- _Work request_
Search the records for "toolbar". Copy every line where it appears.

- _Data records_
****************
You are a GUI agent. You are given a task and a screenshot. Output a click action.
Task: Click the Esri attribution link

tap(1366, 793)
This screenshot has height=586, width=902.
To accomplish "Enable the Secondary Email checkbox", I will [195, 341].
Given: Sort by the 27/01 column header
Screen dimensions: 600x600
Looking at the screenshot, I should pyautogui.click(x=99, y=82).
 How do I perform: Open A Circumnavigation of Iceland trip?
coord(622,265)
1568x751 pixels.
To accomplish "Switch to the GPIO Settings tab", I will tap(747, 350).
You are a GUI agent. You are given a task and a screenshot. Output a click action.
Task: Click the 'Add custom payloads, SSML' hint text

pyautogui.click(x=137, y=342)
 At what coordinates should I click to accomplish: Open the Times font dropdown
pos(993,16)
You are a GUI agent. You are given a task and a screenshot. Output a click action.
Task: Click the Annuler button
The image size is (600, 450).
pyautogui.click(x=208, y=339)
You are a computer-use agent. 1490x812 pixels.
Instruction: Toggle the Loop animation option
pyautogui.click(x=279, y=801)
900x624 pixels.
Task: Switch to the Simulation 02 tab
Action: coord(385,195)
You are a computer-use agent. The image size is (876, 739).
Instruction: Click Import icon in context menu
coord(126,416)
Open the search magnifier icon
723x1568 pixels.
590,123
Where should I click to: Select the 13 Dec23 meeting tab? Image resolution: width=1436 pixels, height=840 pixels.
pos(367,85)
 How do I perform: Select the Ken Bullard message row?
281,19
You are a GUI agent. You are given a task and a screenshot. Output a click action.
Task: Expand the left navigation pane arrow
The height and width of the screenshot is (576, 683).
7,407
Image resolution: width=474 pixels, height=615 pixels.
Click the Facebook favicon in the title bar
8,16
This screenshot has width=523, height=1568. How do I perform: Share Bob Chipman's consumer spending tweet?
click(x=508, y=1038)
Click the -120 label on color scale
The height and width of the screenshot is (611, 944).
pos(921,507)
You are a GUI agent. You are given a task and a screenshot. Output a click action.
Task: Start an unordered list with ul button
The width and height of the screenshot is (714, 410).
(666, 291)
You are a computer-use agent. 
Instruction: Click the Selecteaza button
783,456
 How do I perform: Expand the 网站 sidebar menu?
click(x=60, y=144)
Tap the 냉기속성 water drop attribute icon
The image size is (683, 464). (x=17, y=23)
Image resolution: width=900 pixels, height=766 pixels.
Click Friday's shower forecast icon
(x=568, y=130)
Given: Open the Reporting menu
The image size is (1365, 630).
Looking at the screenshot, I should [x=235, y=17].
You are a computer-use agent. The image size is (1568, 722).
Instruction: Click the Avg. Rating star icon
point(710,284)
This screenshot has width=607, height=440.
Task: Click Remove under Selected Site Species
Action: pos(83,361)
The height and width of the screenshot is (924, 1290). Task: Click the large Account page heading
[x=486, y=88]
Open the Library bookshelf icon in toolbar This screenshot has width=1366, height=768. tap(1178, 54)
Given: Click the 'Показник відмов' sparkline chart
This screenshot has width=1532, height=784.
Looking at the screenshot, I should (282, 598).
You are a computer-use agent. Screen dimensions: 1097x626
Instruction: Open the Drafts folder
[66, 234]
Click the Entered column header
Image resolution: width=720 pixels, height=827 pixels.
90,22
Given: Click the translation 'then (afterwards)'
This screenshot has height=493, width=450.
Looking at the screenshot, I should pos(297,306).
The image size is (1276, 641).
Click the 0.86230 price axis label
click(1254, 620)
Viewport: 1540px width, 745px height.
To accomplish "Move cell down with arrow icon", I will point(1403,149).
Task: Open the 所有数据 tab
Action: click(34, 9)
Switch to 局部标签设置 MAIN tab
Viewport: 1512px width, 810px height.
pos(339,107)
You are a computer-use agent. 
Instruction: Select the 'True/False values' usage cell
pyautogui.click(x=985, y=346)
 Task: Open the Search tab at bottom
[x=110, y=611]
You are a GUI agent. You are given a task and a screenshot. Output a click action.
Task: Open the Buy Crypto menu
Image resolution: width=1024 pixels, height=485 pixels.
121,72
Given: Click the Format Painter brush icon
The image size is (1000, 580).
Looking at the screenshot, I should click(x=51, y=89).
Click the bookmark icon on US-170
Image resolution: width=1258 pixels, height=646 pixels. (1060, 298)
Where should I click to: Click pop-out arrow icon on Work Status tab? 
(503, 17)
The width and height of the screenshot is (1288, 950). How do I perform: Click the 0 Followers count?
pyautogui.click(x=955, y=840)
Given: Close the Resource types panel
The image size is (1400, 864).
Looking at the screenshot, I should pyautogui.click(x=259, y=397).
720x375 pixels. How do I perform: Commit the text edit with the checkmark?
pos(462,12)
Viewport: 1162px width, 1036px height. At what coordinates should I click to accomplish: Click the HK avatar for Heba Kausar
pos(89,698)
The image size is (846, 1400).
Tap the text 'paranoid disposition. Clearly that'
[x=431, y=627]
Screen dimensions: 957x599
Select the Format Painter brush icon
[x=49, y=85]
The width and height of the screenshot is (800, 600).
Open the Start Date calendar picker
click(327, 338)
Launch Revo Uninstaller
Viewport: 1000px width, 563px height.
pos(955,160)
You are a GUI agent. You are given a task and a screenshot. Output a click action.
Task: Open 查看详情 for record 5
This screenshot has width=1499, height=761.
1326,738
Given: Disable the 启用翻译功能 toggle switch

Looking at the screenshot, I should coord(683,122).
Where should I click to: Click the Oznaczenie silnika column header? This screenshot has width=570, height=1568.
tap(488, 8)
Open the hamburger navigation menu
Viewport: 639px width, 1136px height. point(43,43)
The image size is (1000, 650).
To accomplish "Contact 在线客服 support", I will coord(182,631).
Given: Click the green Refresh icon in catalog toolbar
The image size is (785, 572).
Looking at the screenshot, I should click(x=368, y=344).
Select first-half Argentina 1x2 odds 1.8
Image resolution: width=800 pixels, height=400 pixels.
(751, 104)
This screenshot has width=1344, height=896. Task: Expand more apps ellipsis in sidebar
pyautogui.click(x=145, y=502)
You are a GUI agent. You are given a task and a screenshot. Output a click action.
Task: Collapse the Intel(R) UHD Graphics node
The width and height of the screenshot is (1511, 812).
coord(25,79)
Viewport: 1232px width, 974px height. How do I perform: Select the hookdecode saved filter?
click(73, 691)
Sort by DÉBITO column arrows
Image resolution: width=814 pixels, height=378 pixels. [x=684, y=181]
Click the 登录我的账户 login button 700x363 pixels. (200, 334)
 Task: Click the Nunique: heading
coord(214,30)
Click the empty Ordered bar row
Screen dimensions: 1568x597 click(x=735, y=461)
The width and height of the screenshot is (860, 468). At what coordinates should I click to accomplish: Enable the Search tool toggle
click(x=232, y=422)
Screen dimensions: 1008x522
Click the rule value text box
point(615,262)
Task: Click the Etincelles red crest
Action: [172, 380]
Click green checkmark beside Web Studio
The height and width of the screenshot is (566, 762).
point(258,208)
****************
- _Answer to this problem_
Open the Library bookshelf icon in toolbar This screenshot has width=1366, height=768. tap(1178, 54)
Given: Click the green Refresh icon in catalog toolbar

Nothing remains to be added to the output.